KENTUCKY (3/5/12) – The governors of Indiana and Kentucky have forged an historic agreement to pay for two new bridges across the Ohio River. Construction will begin before year’s end and is expected to be completed within six years at a cost $1.5 billion less than originally projected.
“Through cooperation and determination, we will achieve what this region has talked about – but been unable to deliver – for four decades,” said Kentucky Gov. Steve Beshear.
The governors opened today’s meeting of the Louisville and Southern Indiana Bridges Authority by signing a Memorandum of Understanding (MOU) that outlines each state’s terms and responsibilities for financing and building the new bridges.
“Decades of waiting for greater convenience and quality of life in the metro area will soon be over, but that’s only part of what’s ahead: Southern Indiana has tremendous economic prospects and these new bridges are the key to making them real,” said Indiana Gov. Mitch Daniels.
The two states have negotiated a term sheet that forms the basis for today’s historic MOU and the project’s financial plan. Last week, each state hosted informational meetings that drew hundreds of private sector professionals interested in competing to build the project.
Under the bi-state agreement, Indiana will oversee construction of the East End bridge between Utica, Ind., and Prospect, Ky. This bridge will link the Lee Hamilton Expressway in Indiana and the Gene Snyder Freeway in Kentucky, completing a loop around the east end of the metropolitan area. The state plans to use a private sector team for financing, construction and long-term maintenance of the bridge.
As a part of its initial steps, Indiana has assembled an advisory team, including financial, technical and legal advisors, to help manage the competitive bidding process that will identify a private partner to build the East End crossing.
This week, Indiana will issue a request for qualifications (RFQ) to identify the private sector teams interested in partnering with the state on a rapid and innovative approach to completing the East End crossing. Responses will be due in a month and a short list of bid teams will be selected by the third week of April. Indiana will issue its request for proposals to those teams by the beginning of May, with the expectation of awarding a contract by year end.
Kentucky will oversee financing and construction of the downtown portion – a new I-65 bridge, a reconfigured Kennedy Bridge and modernization of the downtown interchanges on both sides of the river. The Commonwealth will use a design-build approach with the Kentucky Public Transportation Infrastructure Authority (KPTIA) issuing toll revenue bonds to help cover construction costs.
Kentucky issued a draft request for qualifications (RFQ) last week and will finalize the document this week. All teams will be required to submit their qualifications by April 2 and Kentucky will select the three competing finalists by April 16.

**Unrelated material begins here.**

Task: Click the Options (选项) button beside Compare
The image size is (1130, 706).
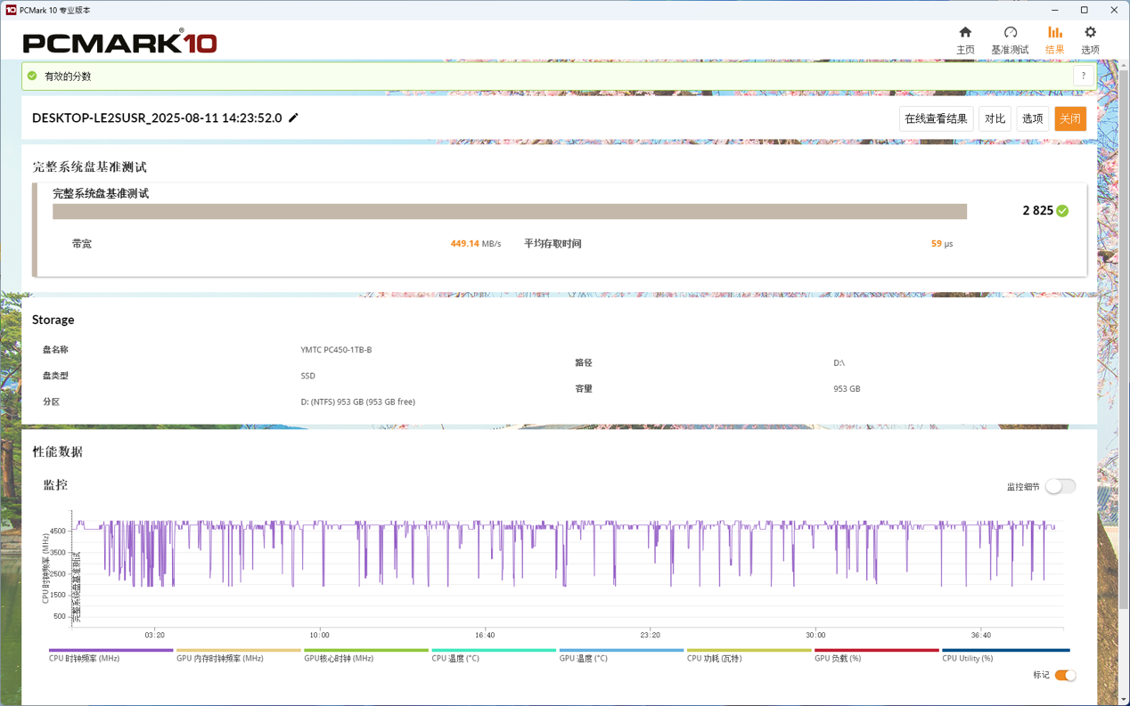Action: tap(1032, 118)
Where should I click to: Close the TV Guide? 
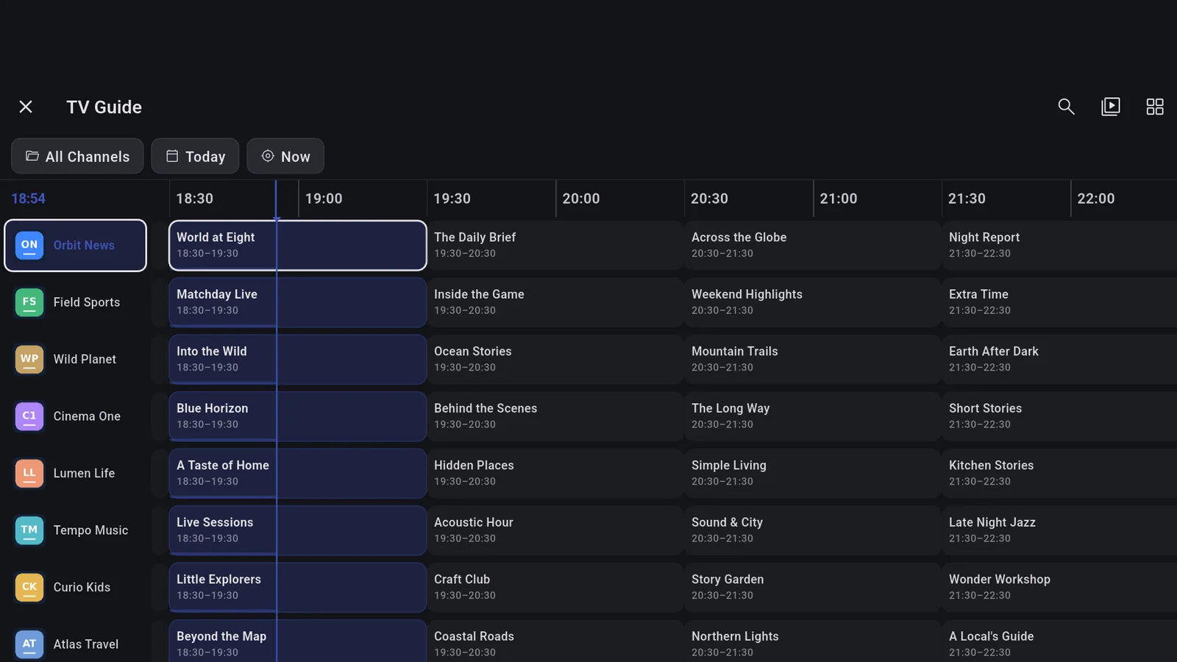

Teams will spend the summer developing specific proposals that will include innovative concepts, technical designs and cost details. The schedule calls for the winning team to be selected in October, allowing preliminary construction work to begin before year’s end.
According to the financial plan adopted today by the Bridges Authority and submitted to the KPTIA for approval:
• the two states will use a combination of traditional transportation funding and toll-based funding and will share the toll revenues collected on the project bridges.
• Kentucky has pledged $536 million in traditional funding for the downtown portion.
• Indiana has committed $432 million in traditional funding for the East End portion.
Kentucky’s portion of the plan requires Kentucky General Assembly approval of traditional transportation dollars, which are part of Gov. Beshear’s recommended six-year highway plan. Today’s financial plan was contemplated by the Kentucky law and the Indiana executive order that created the Bridges Authority. Before construction can begin later this year, the Federal Highway Administration must approve a more detailed plan under its own guidelines.
The Bridges Authority helped the states reach agreement on two potential financing and delivery options for the $2.6 billion project, and the governors agreed in December to use both approaches—but in separate procurements led by the two states—to save time and money.
Under the plan, tolls will be collected on the new East End bridge, the new downtown I-65 bridge and the revamped Kennedy Bridge. Tolls will begin as soon as the first bridge is completed.
Under the current plan, toll rates would be in the range of $1 per crossing for frequent commuters in cars, SUVs and other passenger vehicles using transponder devices. Toll rates for other cars, SUVs and passenger vehicles would be in the $2 range; panel trucks in the $5 range, and tractor trailers in the $10 range.
Toll rates would be set and periodically adjusted by the two states’ transportation and finance agencies and governed by the financing contracts and bond agreements the states reach with private sector firms. Tolls would be collected by a third-party vendor mutually chosen by the two states.
Though decreased federal support for major transportation projects has forced states across the country to rely more heavily on tolls or to shelve needed interstate improvements, Beshear and Daniels said they will continue to pursue the limited federal funding opportunities that could potentially lower toll rates and ease the burden on the two states’ citizens and motorists. The states have submitted a Letter of Interest for funding support through the next round of federal TIFIA awards and will make a joint application next month for TIFIA funding through the U.S. Department of Transportation’s TIGER grant program.